1. 25 Feb, 2004 1 commit
    • Kirk Webb's avatar
      Kirk takes the weed whacker to the plab code. This is the first pass result. · ae2eec76
      Kirk Webb authored
      I'll come along for a closer cut in the future.
      
      * Modularized the plab communications 'adaptor' interface and moved the
        dslice- and PLC-specific code into their own modules.
      
      * Wrote an API definition README
      
      * Separated out generic routines from libplab into their own library modules
        (libtestbed.py and libdb.py)
      
      Functionally, not much has changed - this was just a massive re-org with some
      other cleanup.  Should be much easier to code up new PLAB interfaces as the
      plab folks flail around in their attempt to standardize on something.
      
      XXX: may want to re-think where the generic library modules should go.  If
      more python code enters Elab, we'll probably want to move 'em to more standard
      locations.
      
      This isn't the end of the cleanup - I would eventually like to go back and
      rethink the class structures, beef up the comments, and extend the API.
      ae2eec76
  2. 30 Dec, 2003 1 commit
    • Kirk Webb's avatar
      Commit to usher in the new PLC regime.
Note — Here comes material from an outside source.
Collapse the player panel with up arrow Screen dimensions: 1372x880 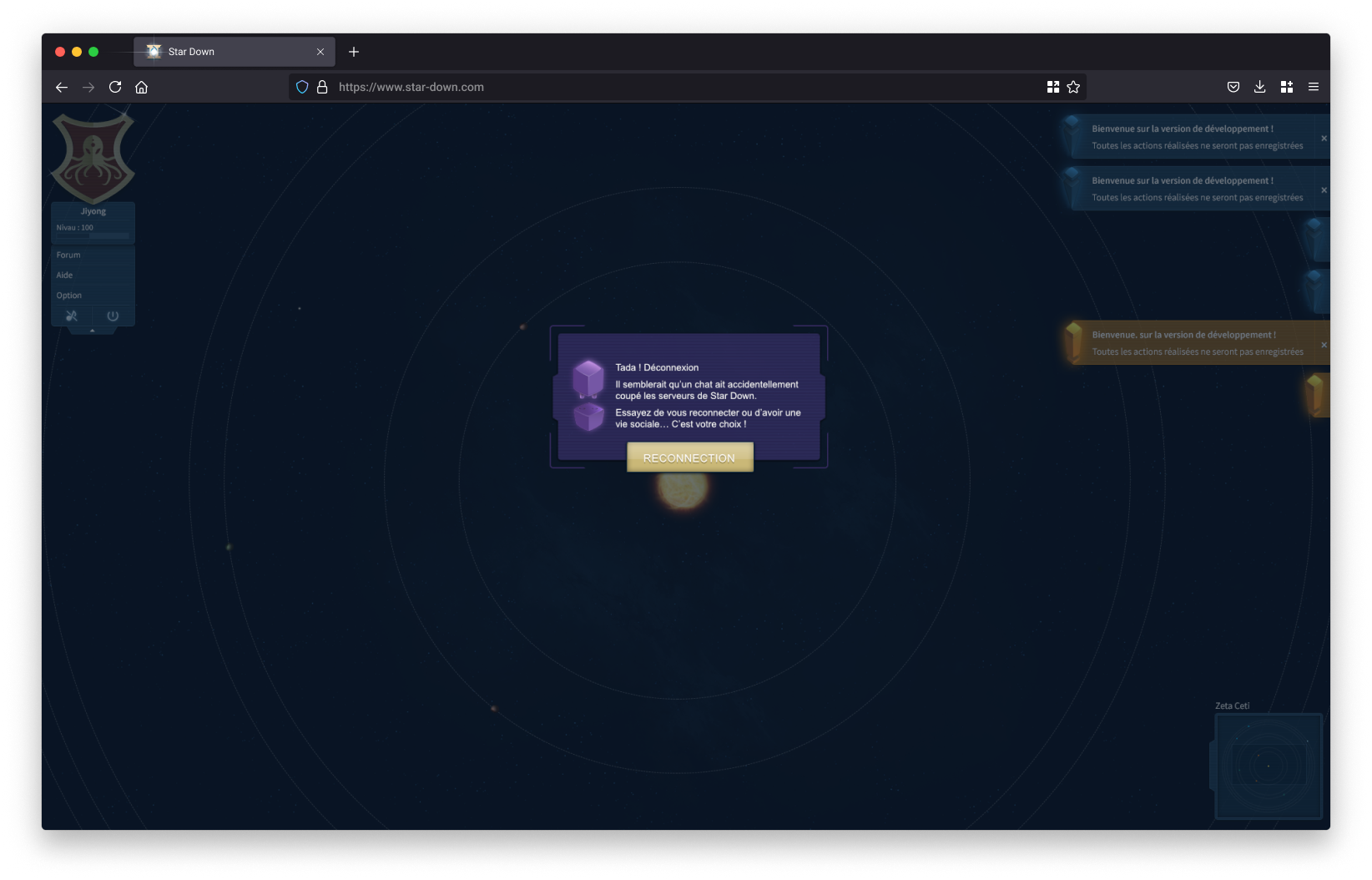[92, 331]
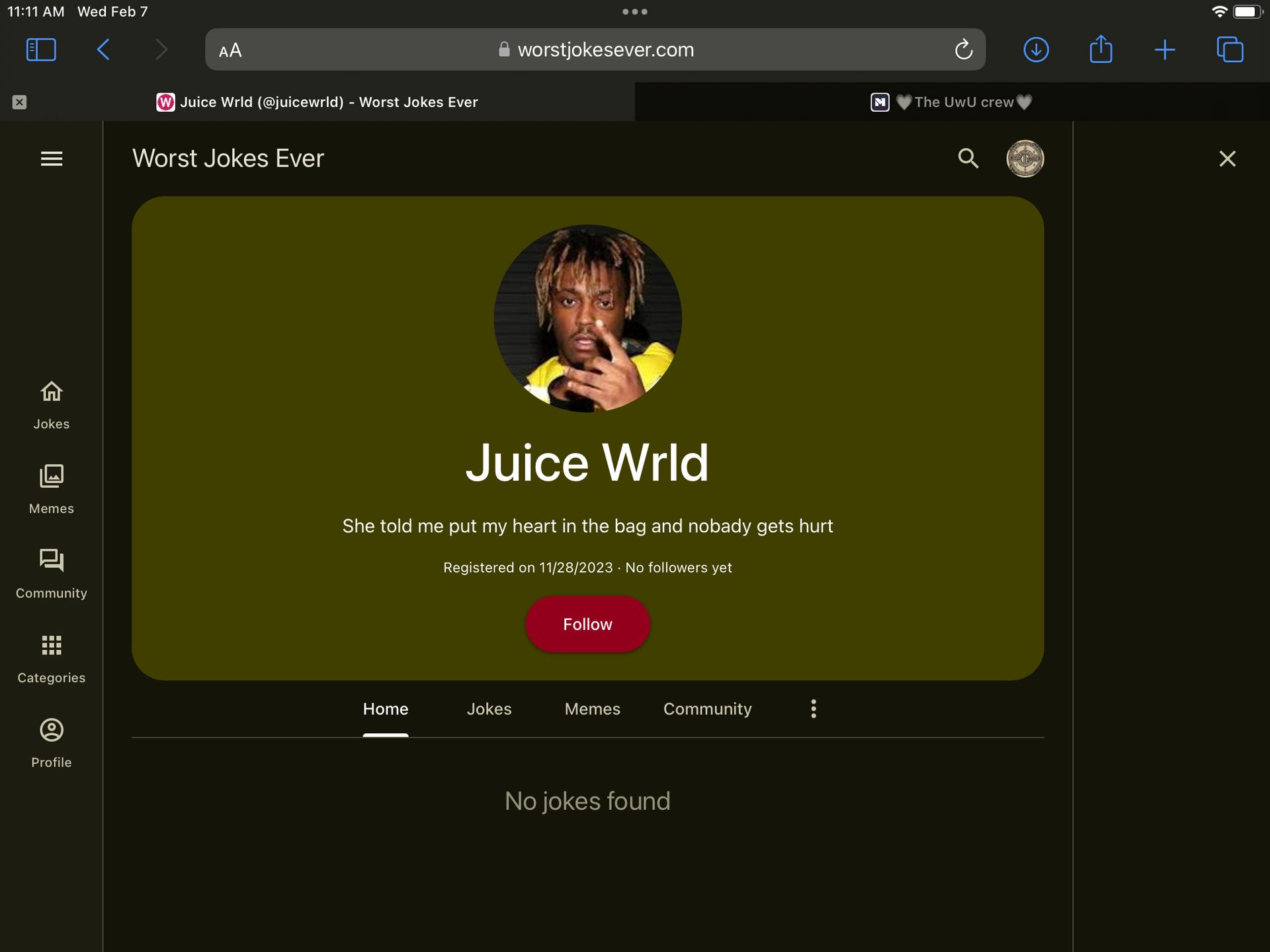Switch to the profile Jokes tab
The height and width of the screenshot is (952, 1270).
489,709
Added a config variable to · 6d205dc5
      Kirk Webb authored
      vnode_setup for the timeout on waiting for child processes.  I've
      set it to 10 minutes since all ancillary setup programs have their own
      time bounds (I think - the plab ones do anyway).
      
      The function of plabmonitord has changed slightly.  Instead of setting
      up and tearing down vnodes, its job is to just setup the emulab management
      sliver on plab nodes in hwdown.  Once the vserver comes up and reports isalive,
      it moves the node out of hwdown.  Currently, it first tries to tear down the
      vserver before reinstantiating it.  In the future, we could get fancier and
      try interacting with the service sliver directly before simply tearing it down.
      
      All new plab nodes now start life in hwdown, and must be summoned forth
      into production by plabmonitord.
      
      This commit does NOT include support for the node-local httpd.  That will
      come soon.
      6d205dc5
  3. 24 Oct, 2003 1 commit
  4. 23 Oct, 2003 1 commit
    • Kirk Webb's avatar
      · 5b52831c
      Kirk Webb authored
      Well, here it is:  The checkin implementing robust recovery/retry and
      asynchronous safe termination in plab allocation/deallocation/setup.
      
      Here are some of the more prominent changes/additions:
      
      * Bounded plab agent communication
        Scripts should never hang waiting for plab xmlrpc commands to complete;
        they have their own internal timeouts.  Node.create() in libplab is an
        exception, but is always run under a timeout constraint in vnode_setup
        and can be changed easily if the need arises.
      
      * Wrote functions in libplab to do the retry/recovery/timeout of remote
        command exection.
      
      * Wrapped critical sections with a signal watcher.
      
      * Added code to handle various error conditions properly
      
      * Added a libtestbed function, TBForkCmd, which runs a given program in
        a child process, and can optionally catch incoming SIGTERMs and terminate
        the child (then exit itself).
      
      * Fixed up vnode_setup to batch the 'plabnode free' operation along with
        a few other cleanups.  This should alleviate Jay's concern about how
        long it used to take to teardown a plab expt.
      
      * Whacked plabmonitord into better shape; fixed a couple bugs, taught it how
        to daemonize, and implemented a priority list for testing broken plab nodes.
        This list causes new (as yet unseen) nodes to be tried first over ones that
        have been tested already.
      5b52831c
  5. 30 Sep, 2003 1 commit
  6. 24 Sep, 2003 1 commit
    • Leigh Stoller's avatar
      Commit my daemon to monitor the status of plab physnodes in hwdown, · 59c5d5bb
      Leigh Stoller authored
      trying to bring them back from the dead periodically by trying to
      instantiate a vserver/vnode on them, and then tearing it down. If we
      can do that, then the node is usable, and it gets moved back into the
      normal holding experiment so that ptopgen will add it to ptop files.
      
      This deamon is not turned on yet; waiting for other little bits and
      pieces to be done.
      
      There is an equiv change in os_setup that moves physnodes into hwdown
      when a setup on a vnode fails.
      
      Lbs
      59c5d5bb